MIT researchers develop FlowER, a
generative AI model predicting chemical reactions with higher accuracy by
conserving mass and electrons.
Massachusetts, United States: MIT researchers have developed a
new generative AI model, FlowER (Flow matching for Electron Redistribution),
that predicts chemical reactions while adhering to fundamental physical laws
such as the conservation of mass and electrons. The breakthrough, published in
Nature on August 20, significantly improves the accuracy and reliability of
reaction outcome predictions.
“The prediction of reaction outcomes is
a very important task,” says lead author Joonyoung Joung.
Unlike earlier models that often “make new atoms, or delete atoms in the
reaction,” FlowER uses a bond-electron matrix representation to explicitly
track all atoms and electrons, ensuring physically realistic outputs.
Developed by a team led by MIT’s Connor
Coley, the system was trained on more than a million reactions from the U.S.
Patent Office database. Early results show that FlowER matches or outperforms
existing approaches in identifying mechanistic pathways while maintaining
scientific validity.
The open-source platform is freely
available on GitHub, providing access to both the model and datasets. “It’s
all open source,” notes co-author Mun Hong Fong.
Though still in early stages and limited
in its coverage of metal-based and catalytic reactions, FlowER has broad
potential applications in drug discovery, materials science, atmospheric
chemistry, and electrochemical systems. “We’re incredibly excited about
the fact that we can get such reliable predictions of chemical mechanisms,” Coley says.

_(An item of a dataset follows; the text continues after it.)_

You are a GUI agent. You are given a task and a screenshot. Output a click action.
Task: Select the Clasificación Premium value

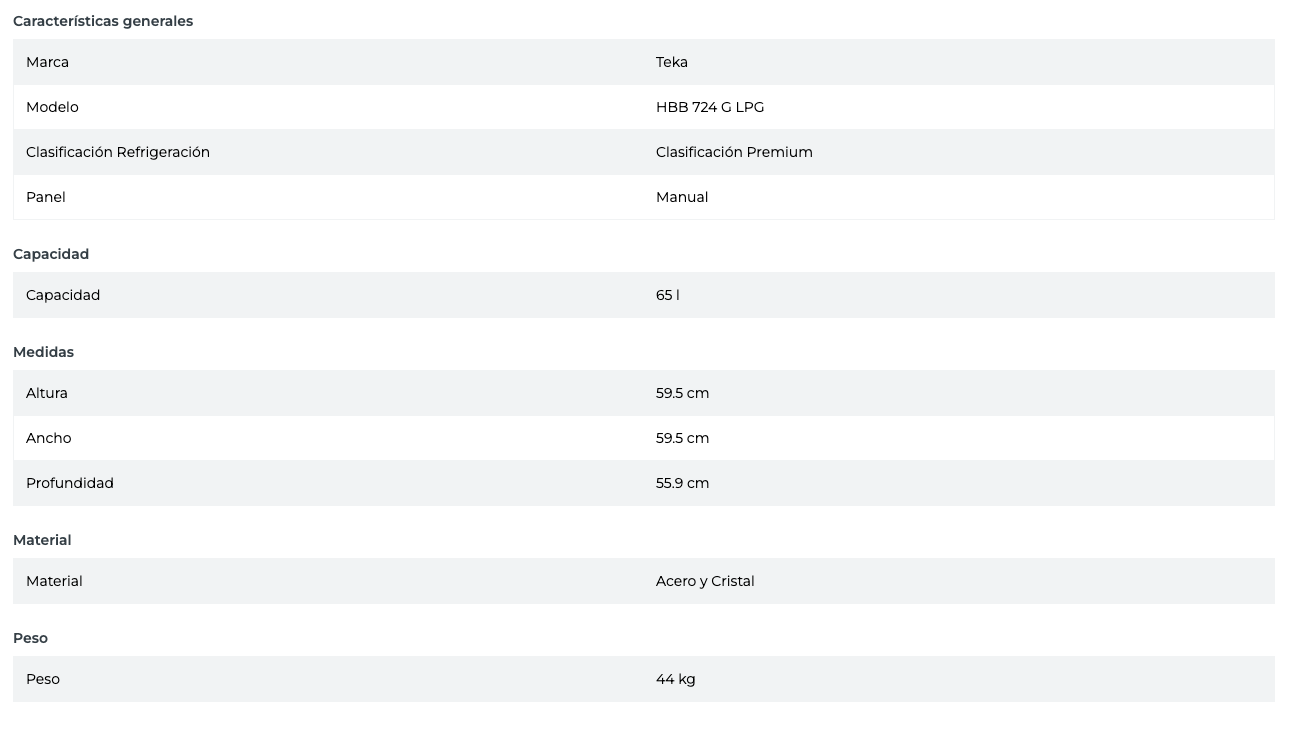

The project was supported by the Machine
Learning for Pharmaceutical Discovery and Synthesis consortium and the National
Science Foundation.
According to TechSci Research, the development of MIT’s FlowER model
holds significant benefits for the chemical industry by improving the accuracy
and reliability of reaction predictions. By ensuring strict adherence to
physical principles such as conservation of mass and electrons, the system
minimizes errors often seen in conventional AI-driven models, enabling more
realistic outcomes. This advancement can accelerate drug discovery, materials
development, and process optimization by allowing researchers to map reaction
pathways with greater precision and reduced experimental trial-and-error. Its
open-source availability also promotes wider adoption and collaborative
innovation across academia and industry. Additionally, the ability to
generalize predictions to previously unseen reaction types offers strong
potential for uncovering new chemical processes, enhancing efficiency, and
reducing costs in R&D. Over time, this approach could become a critical
tool for chemical manufacturers seeking to streamline product development while
maintaining scientific rigor and reliability.